Walker's resurgence was well-timed considering Damian Jackson sprained a ligament in his left middle finger Wednesday diving into second base on a two-run double. Jackson had begun to play regularly at second base, though Walker was expected to return fulltime once he regained his hitting form.
Jackson, who has broken or dislocated nine of his fingers playing baseball, defending his decision to slide headfirst.
"That's the quickest way for me to get to my destination and I will continue to slide headfirst, " he said. "We're going to have to come up with a concoction to protect the finger when I slide now."
Until Jackson has recovered enough to play defense, the Sox are likely to use Kevin Millar or Gabe Kapler as emergency backups in the infield. They could play third base while Mueller could fill in at second or shortstop.

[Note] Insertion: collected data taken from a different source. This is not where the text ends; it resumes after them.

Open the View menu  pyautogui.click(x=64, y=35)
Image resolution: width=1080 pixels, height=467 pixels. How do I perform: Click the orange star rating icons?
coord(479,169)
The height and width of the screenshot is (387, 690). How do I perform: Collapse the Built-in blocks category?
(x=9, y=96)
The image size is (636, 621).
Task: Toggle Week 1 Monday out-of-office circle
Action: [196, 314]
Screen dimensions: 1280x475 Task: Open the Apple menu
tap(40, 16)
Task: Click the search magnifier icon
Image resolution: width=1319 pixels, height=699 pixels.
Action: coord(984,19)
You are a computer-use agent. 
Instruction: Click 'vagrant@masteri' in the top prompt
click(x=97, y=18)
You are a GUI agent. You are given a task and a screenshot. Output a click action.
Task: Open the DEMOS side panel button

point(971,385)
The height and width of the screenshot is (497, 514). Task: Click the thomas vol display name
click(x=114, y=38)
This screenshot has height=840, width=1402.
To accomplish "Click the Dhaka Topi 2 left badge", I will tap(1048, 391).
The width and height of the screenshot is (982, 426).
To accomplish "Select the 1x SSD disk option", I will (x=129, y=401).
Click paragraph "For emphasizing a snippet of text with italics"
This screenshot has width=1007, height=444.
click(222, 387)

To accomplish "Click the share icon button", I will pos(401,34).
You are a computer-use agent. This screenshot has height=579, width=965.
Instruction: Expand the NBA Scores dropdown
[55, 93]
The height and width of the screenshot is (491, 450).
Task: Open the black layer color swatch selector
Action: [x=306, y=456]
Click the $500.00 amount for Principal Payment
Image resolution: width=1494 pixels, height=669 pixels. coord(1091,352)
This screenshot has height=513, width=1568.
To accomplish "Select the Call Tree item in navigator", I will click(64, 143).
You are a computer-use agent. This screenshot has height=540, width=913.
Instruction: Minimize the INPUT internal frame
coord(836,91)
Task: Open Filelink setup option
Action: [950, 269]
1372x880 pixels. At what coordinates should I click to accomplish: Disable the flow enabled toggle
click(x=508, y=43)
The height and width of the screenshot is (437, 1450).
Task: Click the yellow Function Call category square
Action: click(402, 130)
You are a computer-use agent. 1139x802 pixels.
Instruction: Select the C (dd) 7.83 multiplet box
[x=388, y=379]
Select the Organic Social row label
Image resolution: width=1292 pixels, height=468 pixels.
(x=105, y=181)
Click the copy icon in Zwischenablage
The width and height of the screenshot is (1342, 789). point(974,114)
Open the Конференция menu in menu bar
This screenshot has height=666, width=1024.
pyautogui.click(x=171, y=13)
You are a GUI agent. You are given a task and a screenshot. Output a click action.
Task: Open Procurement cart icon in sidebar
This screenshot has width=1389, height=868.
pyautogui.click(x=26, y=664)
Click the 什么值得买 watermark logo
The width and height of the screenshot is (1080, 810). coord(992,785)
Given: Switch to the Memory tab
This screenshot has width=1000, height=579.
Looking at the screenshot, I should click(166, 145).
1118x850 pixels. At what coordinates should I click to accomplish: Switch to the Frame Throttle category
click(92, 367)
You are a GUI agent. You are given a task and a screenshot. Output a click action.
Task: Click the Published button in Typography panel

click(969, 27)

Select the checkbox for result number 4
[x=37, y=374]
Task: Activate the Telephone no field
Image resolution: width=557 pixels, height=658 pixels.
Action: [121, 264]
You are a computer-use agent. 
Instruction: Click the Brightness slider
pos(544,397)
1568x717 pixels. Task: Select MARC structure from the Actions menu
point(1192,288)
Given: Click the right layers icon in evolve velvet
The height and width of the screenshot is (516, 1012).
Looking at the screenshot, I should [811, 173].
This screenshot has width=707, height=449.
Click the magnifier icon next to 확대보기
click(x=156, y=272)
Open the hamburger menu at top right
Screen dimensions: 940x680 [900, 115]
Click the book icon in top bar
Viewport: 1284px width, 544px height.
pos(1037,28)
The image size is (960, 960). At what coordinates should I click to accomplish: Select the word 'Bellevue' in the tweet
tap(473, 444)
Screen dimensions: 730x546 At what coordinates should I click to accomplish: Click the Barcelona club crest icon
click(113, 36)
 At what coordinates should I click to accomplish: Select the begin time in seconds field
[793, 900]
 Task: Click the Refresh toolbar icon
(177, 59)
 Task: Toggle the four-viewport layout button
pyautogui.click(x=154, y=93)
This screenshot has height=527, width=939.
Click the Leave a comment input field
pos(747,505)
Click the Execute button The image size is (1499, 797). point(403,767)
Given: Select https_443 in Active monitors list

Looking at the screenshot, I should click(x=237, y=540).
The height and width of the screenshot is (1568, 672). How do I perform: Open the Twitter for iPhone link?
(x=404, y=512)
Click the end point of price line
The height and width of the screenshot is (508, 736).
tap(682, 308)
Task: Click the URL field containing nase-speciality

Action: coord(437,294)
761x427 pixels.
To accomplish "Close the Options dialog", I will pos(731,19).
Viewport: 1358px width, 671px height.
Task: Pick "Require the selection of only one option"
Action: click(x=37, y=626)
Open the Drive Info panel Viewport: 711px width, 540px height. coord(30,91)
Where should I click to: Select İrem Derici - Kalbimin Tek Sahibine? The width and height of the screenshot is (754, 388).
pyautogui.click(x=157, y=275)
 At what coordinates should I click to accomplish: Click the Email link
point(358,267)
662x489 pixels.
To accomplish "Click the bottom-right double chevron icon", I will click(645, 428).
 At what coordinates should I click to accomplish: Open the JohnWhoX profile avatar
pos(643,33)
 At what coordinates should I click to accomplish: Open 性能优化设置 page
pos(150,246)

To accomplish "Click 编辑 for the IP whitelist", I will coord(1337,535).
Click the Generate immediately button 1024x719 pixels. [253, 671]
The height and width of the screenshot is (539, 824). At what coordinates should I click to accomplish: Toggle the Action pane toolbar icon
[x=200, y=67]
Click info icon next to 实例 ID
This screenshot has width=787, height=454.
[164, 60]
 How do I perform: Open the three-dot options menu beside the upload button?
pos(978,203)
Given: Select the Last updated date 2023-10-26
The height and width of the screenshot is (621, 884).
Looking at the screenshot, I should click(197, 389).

Millar received a rousing ovation when the Sox played a "Rally Karaoke" video on the center-field scoreboard of him as a young man dancing and lip-synching to Bruce Springsteen's "Born in the USA." Though he was a bit embarrassed by his dance moves, Millar described it as Boston's version of Anaheim's "Rally Monkey." The last time the Sox played the video -- in a closed-door session July 29 in Texas -- they erupted for 14 runs against the Rangers. Their 14 runs last night were the most since then.
"So look out, I'm in trouble," Millar said, anticipating the video appearing more often in the Fens.
Though he was pleased by the crowd's reaction, Millar said, "It was hilarious. I didn't know whether to take my hat off or just bury myself."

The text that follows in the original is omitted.